* _EXERCISE OBJECTIVE_: Please output exactly the lines from the one that holds "乾衣機 (477, 311)" through the final line of the data, and nothing else; leave out any pictures.

-------- TASK DATA --------

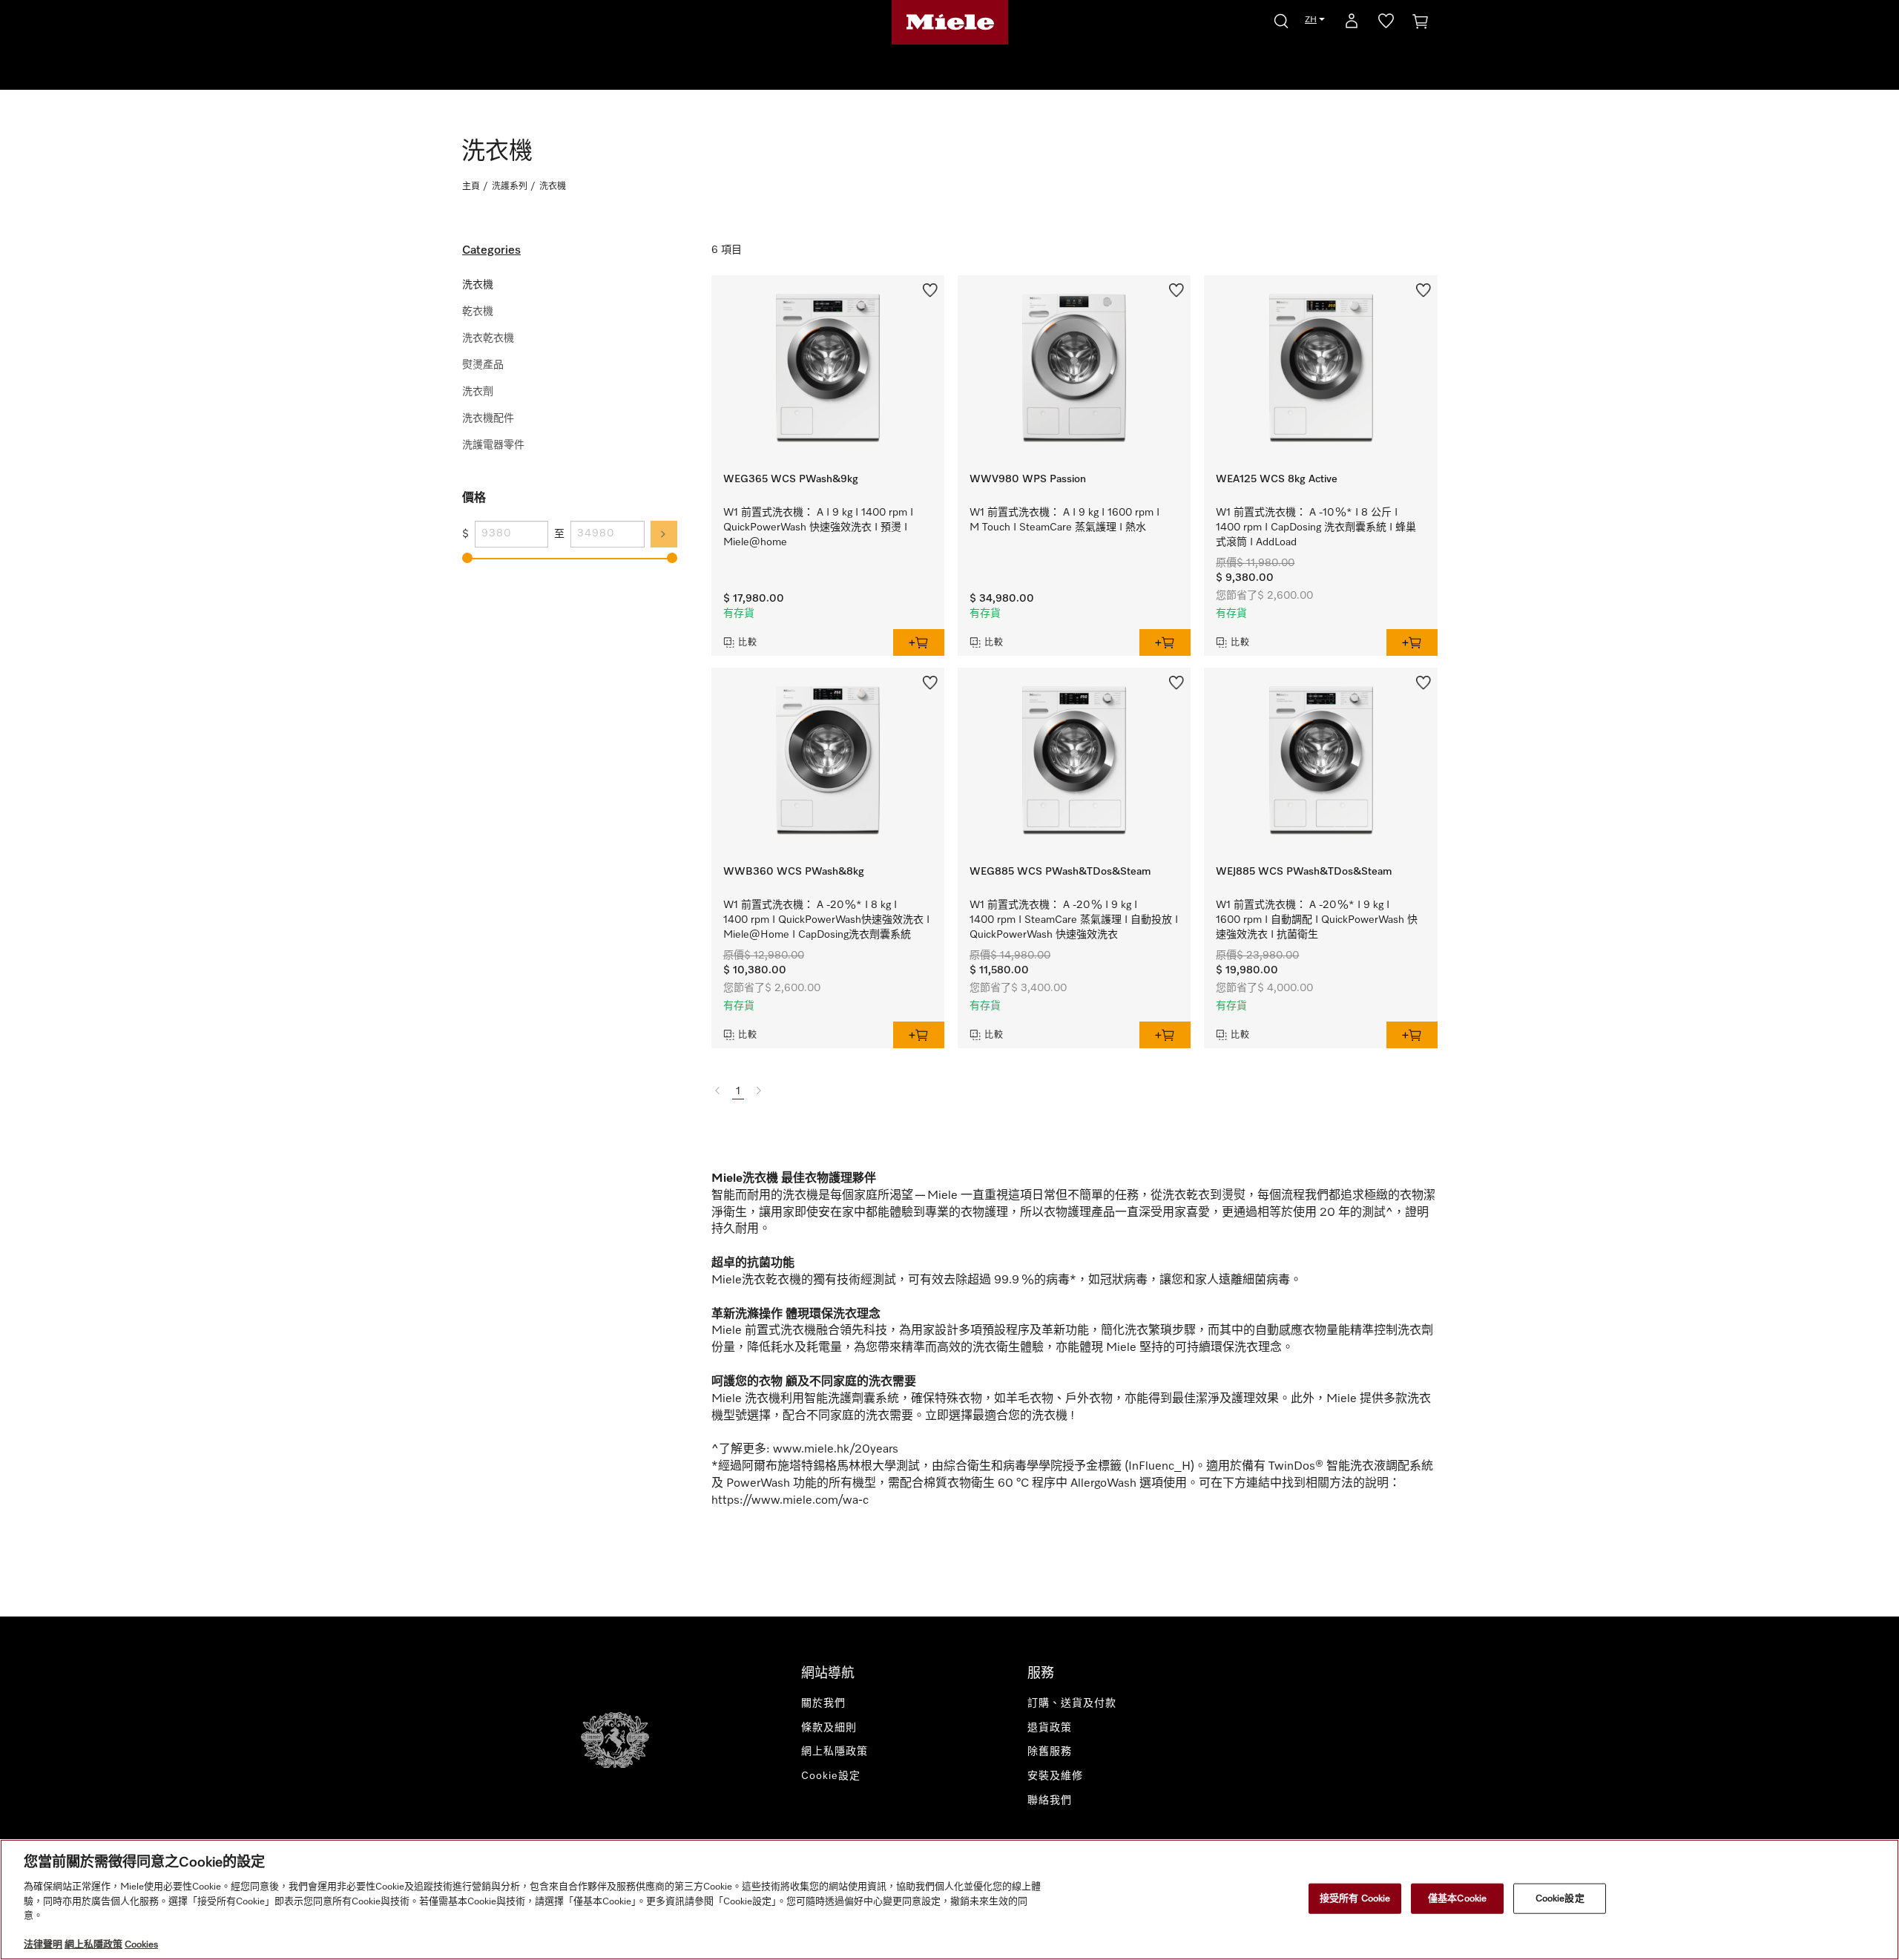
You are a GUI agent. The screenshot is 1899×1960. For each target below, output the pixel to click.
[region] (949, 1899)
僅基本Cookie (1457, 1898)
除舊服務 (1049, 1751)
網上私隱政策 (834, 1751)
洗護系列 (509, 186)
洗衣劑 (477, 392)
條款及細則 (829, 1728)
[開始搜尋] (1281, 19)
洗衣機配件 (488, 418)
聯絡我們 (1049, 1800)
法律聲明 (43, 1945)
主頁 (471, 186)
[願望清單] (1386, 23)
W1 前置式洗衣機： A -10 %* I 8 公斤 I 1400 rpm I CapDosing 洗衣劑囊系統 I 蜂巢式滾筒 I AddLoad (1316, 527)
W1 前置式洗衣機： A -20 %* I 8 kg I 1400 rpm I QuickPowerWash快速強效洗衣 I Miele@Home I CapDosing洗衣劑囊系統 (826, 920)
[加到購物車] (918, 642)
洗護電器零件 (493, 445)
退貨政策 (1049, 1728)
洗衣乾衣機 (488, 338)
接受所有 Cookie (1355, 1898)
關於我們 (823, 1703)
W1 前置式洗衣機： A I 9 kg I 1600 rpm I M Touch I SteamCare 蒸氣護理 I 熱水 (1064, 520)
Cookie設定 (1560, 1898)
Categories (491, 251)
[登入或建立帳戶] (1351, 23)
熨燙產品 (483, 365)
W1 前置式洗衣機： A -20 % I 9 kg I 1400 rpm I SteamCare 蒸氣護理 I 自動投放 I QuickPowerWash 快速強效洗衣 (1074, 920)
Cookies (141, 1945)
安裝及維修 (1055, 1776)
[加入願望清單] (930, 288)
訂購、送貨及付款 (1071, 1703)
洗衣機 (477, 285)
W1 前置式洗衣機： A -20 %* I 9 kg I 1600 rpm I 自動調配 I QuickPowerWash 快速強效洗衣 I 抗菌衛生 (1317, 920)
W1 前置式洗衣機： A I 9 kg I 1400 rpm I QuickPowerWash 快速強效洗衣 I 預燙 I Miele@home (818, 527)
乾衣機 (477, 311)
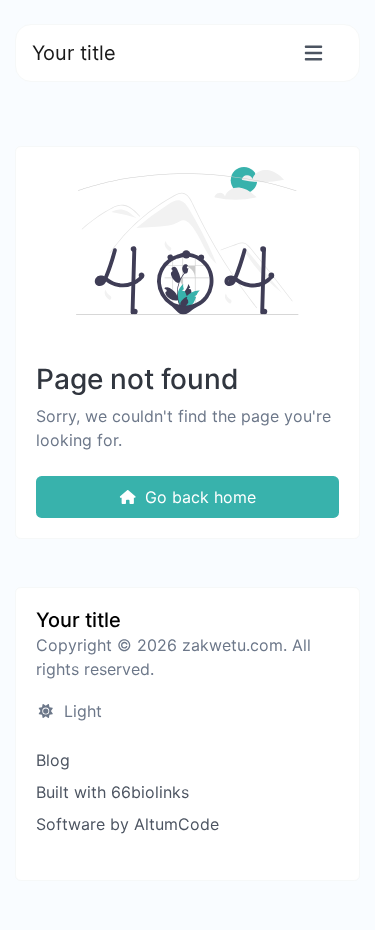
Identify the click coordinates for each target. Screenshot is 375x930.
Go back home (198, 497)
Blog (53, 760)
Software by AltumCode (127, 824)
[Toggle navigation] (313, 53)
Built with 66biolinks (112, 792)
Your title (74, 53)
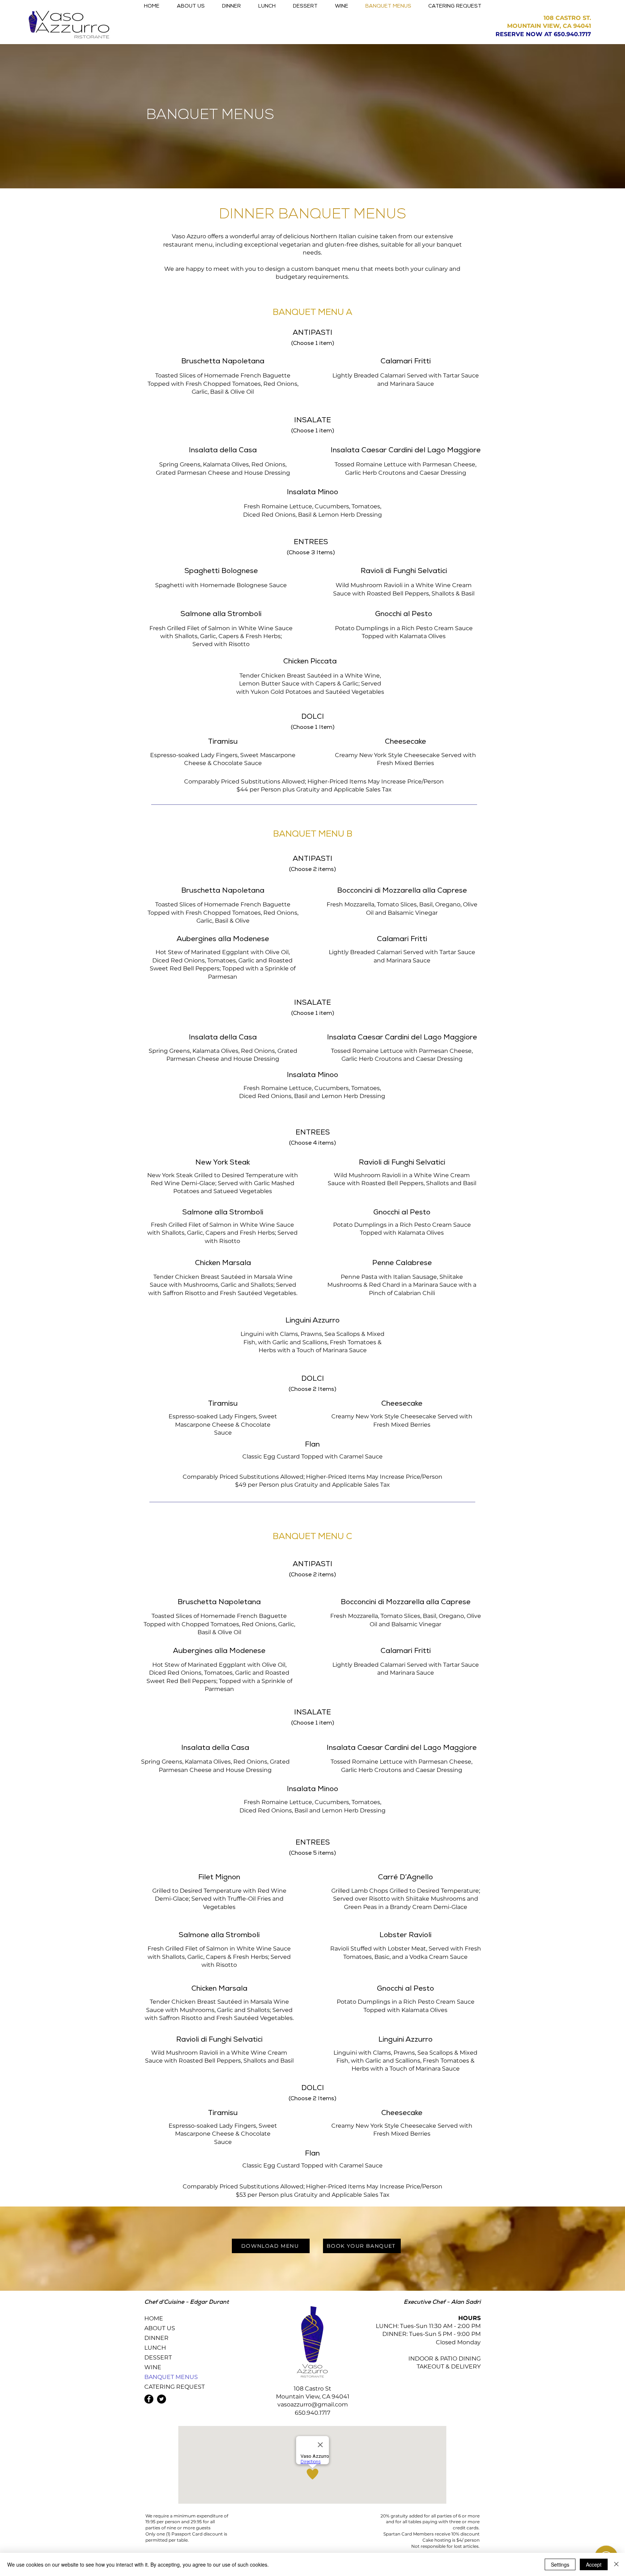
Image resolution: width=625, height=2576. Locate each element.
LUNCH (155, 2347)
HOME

--------

* _OUTPUT BELOW_:
乾衣機 (477, 311)
Identify the click coordinates for each target. Screenshot is 375x930.
Go back home (198, 497)
Blog (53, 760)
Software by AltumCode (127, 824)
[Toggle navigation] (313, 53)
Built with 66biolinks (112, 792)
Your title (74, 53)
Image resolution: width=625, height=2576. Locate each element.
LUNCH (155, 2347)
HOME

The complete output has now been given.